When he was last in Delhi visiting relatives, he dined at the Imperial Hotel, where he was impressed with a riesling he sipped at The Spice Route restaurant at the posh Imperial Hotel.

Dishing The List
We scoured the country to find other restaurants with compelling wine lists. Not surprisingly, most of the finer lists were found in hotel restaurants; most chefs in India can't afford to open restaurants on their own, and when they do, it's hard for their wine lists to compete with those of the grand hotels.

Two notable exceptions are the very hip Indigo in Bombay, with its eclectic wine list, which boasts better Indian wines and Diva, the darling of Delhi's Italian ex-patriot community, which offers surprising breadth, from champagnes to grappas.

Both received Wine Spectator's basic Award of Excellence last year--two of 20 restaurants in India to have gotten the nod from the magazine.
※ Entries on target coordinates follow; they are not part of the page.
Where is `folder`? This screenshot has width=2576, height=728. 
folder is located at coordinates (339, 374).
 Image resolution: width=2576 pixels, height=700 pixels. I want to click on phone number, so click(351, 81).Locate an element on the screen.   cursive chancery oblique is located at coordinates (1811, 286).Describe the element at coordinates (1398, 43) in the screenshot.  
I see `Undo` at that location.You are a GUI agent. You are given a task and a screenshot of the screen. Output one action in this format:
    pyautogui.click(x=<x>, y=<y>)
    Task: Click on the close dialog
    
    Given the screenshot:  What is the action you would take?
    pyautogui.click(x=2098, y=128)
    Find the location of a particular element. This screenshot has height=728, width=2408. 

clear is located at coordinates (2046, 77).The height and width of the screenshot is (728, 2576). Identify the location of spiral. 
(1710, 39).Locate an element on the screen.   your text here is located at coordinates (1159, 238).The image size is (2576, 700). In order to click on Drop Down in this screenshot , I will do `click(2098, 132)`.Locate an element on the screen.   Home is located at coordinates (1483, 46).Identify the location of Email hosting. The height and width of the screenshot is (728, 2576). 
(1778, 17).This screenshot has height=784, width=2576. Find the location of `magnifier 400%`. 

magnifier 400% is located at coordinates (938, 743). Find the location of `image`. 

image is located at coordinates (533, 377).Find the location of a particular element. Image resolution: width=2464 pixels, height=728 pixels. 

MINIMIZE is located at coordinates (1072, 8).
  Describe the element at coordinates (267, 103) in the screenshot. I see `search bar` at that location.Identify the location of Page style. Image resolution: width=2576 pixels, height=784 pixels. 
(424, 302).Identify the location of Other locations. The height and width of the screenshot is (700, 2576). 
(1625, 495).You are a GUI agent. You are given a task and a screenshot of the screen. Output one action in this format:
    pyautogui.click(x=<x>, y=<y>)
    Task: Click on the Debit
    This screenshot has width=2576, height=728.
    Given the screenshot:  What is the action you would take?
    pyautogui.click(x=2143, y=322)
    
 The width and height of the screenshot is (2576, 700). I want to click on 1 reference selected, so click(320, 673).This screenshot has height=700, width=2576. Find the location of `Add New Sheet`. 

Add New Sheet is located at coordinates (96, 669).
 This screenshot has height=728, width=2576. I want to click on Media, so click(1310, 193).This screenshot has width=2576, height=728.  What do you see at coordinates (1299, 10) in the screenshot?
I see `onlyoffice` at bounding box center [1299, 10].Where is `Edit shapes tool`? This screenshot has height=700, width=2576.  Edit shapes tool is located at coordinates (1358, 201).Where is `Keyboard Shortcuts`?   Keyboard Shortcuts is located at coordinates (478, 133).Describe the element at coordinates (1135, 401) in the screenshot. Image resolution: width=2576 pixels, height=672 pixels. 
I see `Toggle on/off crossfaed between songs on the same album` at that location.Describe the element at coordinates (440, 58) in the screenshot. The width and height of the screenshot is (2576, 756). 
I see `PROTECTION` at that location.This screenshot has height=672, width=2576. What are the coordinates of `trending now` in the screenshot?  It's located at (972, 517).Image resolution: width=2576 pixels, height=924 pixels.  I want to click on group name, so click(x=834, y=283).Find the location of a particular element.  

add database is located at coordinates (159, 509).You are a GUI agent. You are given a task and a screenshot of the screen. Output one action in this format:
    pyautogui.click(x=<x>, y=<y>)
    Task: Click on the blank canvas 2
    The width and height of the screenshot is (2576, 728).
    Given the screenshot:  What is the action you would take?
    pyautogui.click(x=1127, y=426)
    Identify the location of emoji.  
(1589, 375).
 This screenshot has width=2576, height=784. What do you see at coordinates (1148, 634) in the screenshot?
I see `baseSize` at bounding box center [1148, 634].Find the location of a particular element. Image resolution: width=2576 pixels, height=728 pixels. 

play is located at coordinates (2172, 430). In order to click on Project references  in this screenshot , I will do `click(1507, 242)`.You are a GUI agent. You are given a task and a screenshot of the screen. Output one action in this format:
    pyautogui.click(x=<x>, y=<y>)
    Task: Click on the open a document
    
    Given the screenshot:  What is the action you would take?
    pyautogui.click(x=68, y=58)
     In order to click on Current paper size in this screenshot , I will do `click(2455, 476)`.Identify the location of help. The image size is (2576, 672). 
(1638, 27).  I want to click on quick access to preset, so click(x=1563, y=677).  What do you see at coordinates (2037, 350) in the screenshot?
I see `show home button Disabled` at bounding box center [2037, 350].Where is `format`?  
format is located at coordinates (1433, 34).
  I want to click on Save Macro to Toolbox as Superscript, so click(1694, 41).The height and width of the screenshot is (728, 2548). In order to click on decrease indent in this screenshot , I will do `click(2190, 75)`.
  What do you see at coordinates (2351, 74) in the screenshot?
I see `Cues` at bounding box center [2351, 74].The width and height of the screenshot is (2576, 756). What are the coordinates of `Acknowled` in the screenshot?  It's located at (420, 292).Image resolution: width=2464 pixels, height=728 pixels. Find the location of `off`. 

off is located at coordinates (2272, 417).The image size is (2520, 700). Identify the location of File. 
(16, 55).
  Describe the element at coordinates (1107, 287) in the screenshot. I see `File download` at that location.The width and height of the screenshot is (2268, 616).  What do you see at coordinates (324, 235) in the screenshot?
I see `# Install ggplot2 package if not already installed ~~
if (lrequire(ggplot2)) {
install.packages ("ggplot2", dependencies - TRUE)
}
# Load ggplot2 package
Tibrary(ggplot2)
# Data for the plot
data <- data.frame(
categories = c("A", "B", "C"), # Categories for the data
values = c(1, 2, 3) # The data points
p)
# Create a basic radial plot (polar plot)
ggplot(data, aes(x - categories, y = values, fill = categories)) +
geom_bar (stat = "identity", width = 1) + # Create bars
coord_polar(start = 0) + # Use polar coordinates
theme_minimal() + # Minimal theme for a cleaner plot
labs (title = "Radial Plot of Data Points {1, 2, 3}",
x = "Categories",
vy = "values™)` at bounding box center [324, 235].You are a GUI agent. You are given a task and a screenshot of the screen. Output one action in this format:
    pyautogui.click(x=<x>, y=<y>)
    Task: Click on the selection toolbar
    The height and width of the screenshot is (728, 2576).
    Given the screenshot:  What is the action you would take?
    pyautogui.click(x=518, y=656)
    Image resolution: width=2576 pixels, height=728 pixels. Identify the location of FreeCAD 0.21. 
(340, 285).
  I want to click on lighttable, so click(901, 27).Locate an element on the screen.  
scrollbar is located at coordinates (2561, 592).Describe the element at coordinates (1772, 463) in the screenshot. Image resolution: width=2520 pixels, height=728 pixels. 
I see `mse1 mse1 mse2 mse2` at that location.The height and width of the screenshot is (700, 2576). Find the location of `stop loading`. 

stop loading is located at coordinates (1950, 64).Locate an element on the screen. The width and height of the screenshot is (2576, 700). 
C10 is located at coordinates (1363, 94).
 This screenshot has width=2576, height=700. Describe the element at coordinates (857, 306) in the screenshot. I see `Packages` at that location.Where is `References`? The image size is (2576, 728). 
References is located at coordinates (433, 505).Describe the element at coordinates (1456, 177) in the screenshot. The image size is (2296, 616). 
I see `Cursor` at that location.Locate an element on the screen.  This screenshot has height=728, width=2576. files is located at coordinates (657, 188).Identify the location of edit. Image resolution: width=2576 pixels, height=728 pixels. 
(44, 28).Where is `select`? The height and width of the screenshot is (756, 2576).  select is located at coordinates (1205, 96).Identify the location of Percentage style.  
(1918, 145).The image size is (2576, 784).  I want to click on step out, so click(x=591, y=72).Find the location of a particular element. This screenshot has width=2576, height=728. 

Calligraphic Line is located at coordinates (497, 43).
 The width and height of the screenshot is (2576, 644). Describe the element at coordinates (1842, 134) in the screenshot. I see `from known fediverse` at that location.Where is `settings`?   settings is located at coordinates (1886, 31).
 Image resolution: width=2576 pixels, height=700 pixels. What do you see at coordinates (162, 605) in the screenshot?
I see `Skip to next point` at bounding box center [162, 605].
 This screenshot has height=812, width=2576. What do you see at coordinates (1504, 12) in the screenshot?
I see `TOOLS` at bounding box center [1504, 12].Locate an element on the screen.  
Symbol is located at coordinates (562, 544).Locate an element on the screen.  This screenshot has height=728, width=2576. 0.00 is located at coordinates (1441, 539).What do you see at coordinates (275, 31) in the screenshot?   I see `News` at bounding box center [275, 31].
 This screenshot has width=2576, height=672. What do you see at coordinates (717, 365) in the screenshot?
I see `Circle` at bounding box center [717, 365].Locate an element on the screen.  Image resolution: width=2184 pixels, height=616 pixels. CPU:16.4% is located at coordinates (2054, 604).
Masala Art, Orient Express and Tea House of the August Moon, all in the Taj Mahal Palace & Tower Hotel in Delhi, received the second-tier award, the Best Award of Excellence, as did the famous Zodiac Grill in the Taj Mahal, Mumbai, which has a surprising number of verticals among its French and California selections.

For that you can credit Richard Dean, sommelier at Campton Place in San Francisco, who has been consulting for the luxury Taj Group in India for several years.

Not only did he compose a list of over 500 labels, but he also helped train hotel restaurant staff--an interesting challenge given that many do not drink--or even sniff--alcohol.

"We had to distinguish all the wines by color," says Dean. "It was very interesting and surprisingly effective."

No restaurant in the Taj lineup, or in all of India for that matter, received the Wine Spectator's Grand Award. But, by all accounts, it's only a matter of time.